In the 10 months, 2 weeks and 6 days since 4 Months, 3 Weeks and 2 Days became the first Romanian film to win the Palme d’Or at the 2007 Cannes Film Festival, the film has claimed nearly every award for which it has been nominated. (Of course, the Academy failed to even acknowledge the film as one of the year’s five best foreign films.) Writer-director Cristian Mungiu has crafted a horror film (in execution if not genre), unbelievable in its intensity and relentless in its pursuit of verisimilitude. In the terrifying, paranoid world of communist Romania circa 1987, two college students, Otilia (Anamaria Marinca) and Gabita (Laura Vasiliu), plan an overnight trip while in the midst of their final exams, but the trip is no vacation. The useless, thoughtless Gabita is pregnant and has arranged to have an illegal abortion. Having been given strict instructions by the rough practitioner, Bebe (Vlad Ivanov), Gabita has followed none of them, making this unbearably stressful criminal act even more difficult for her selfish self and her selfless friend.

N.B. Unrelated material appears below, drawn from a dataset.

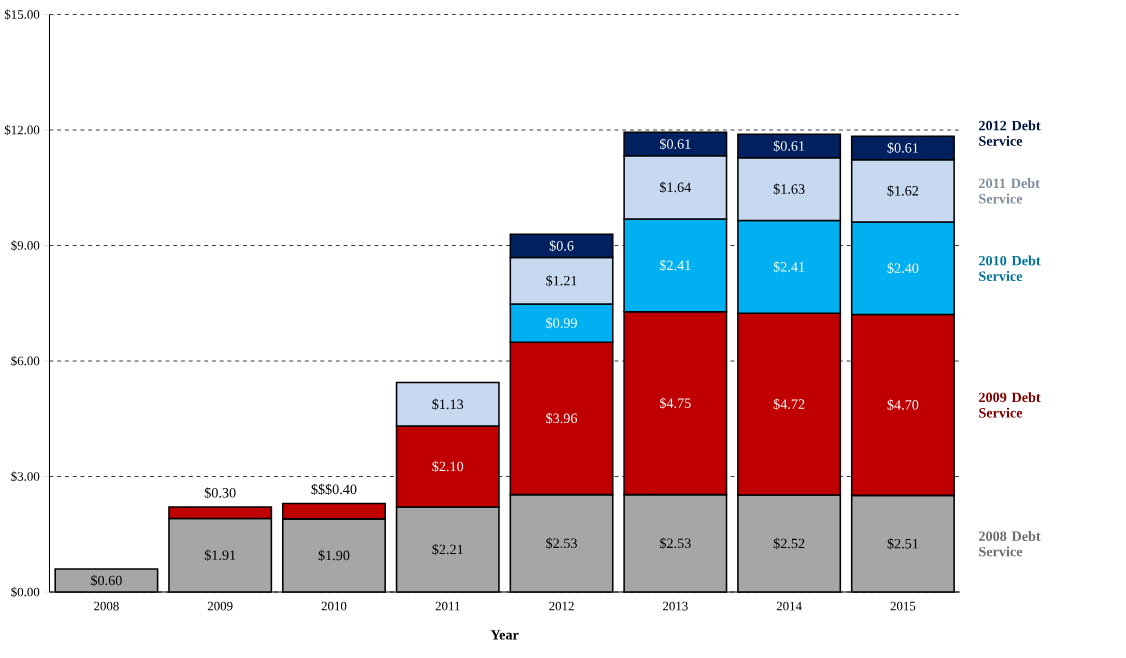 The image size is (1126, 658). What do you see at coordinates (789, 404) in the screenshot?
I see `data-label: $4.72` at bounding box center [789, 404].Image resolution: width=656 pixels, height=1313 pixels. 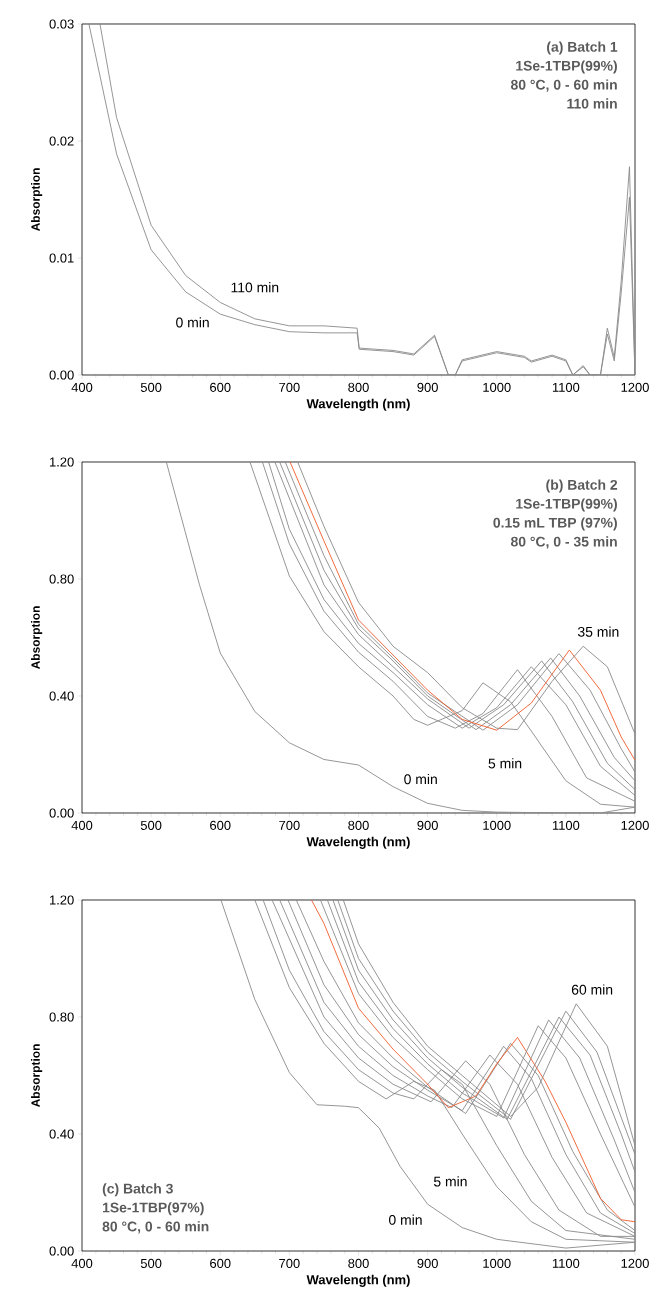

The first in a series called Tales from the Golden Age, a project proposing to lift the veil from Romania’s communist history through subjective, urban legend (and without direct reference to communism or longtime ruler Nicolae Ceausescu), 4 Months is a powder keg filled with powerful, topical explosives. Its brutally honest depiction of an illegal abortion should give pause to pro-choicers and pro-lifers alike. The dangers - infection, blood loss, arrest - stunt the growth of any argument to criminalize the act here in the U.S., yet its utterly necessary, stomach churning money shot, which would not be out of place in a Takashi Miike film, should stun even the pro-est of choicers into silence. The film is so convincing, one wonders if Mungiu, making only his second feature film, quite knew what he had his hands on. The world he has created seems so very real; Marinca, his lead actress, ensures so with her bravura. Kudos also to Vasiliu; Gabita’s vacillating cowardice denies her any sympathy, drawing even more attention to Otilia’s saintliness and Marinca’s performance. The eloquent shot selection - static, long takes interspersed with shaky handheld sequences that would make The Bourne Supremacy queasy - and pregnant pauses which will make the sturdiest audience member squirm show a masterly understanding of world cinema (4 Months lives in a neighborhood far, far away from Hollywood’s blockbusters). Comparisons to Michael Haneke (Cache) are not far off, or undeserved, if Mungiu’s filmmaking skills can measure up to the 10-ton expectations now placed upon them. Flawless though it may be, the bleak film is not for everyone. 4 Months requires a filmgoer with tremendous stamina. But those viewers who brave the trip will bear witness to an unforgettable cinematic lesson in the social history of the recent past.